[Exercise details] Can you recast the material below as a Markdown table with a Row column numbering each line and a Line column holding the line itself, leaving out any blank lines?

Begin

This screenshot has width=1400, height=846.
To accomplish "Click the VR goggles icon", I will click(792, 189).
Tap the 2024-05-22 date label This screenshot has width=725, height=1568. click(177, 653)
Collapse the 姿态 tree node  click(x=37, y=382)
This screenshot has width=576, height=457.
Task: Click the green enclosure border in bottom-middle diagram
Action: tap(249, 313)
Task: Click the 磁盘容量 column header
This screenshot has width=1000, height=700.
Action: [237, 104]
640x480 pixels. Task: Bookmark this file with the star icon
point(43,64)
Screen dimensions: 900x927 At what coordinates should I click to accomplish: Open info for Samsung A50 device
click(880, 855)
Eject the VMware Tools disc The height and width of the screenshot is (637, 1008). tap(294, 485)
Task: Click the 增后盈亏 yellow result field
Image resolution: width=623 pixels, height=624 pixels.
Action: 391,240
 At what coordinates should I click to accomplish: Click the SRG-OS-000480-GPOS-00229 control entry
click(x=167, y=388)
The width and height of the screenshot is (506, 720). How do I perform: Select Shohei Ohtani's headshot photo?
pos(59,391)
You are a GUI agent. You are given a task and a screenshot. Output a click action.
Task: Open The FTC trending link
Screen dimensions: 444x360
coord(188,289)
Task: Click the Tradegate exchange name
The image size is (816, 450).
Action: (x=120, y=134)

End

[Result below]
| Row | Line |
|---|---|
| 1 | This screenshot has width=1400, height=846. |
| 2 | To accomplish "Click the VR goggles icon", I will click(792, 189). |
| 3 | Tap the 2024-05-22 date label This screenshot has width=725, height=1568. click(177, 653) |
| 4 | Collapse the 姿态 tree node  click(x=37, y=382) |
| 5 | This screenshot has width=576, height=457. |
| 6 | Task: Click the green enclosure border in bottom-middle diagram |
| 7 | Action: tap(249, 313) |
| 8 | Task: Click the 磁盘容量 column header |
| 9 | This screenshot has width=1000, height=700. |
| 10 | Action: [237, 104] |
| 11 | 640x480 pixels. Task: Bookmark this file with the star icon |
| 12 | point(43,64) |
| 13 | Screen dimensions: 900x927 At what coordinates should I click to accomplish: Open info for Samsung A50 device |
| 14 | click(880, 855) |
| 15 | Eject the VMware Tools disc The height and width of the screenshot is (637, 1008). tap(294, 485) |
| 16 | Task: Click the 增后盈亏 yellow result field |
| 17 | Image resolution: width=623 pixels, height=624 pixels. |
| 18 | Action: 391,240 |
| 19 |  At what coordinates should I click to accomplish: Click the SRG-OS-000480-GPOS-00229 control entry |
| 20 | click(x=167, y=388) |
| 21 | The width and height of the screenshot is (506, 720). How do I perform: Select Shohei Ohtani's headshot photo? |
| 22 | pos(59,391) |
| 23 | You are a GUI agent. You are given a task and a screenshot. Output a click action. |
| 24 | Task: Open The FTC trending link |
| 25 | Screen dimensions: 444x360 |
| 26 | coord(188,289) |
| 27 | Task: Click the Tradegate exchange name |
| 28 | The image size is (816, 450). |
| 29 | Action: (x=120, y=134) |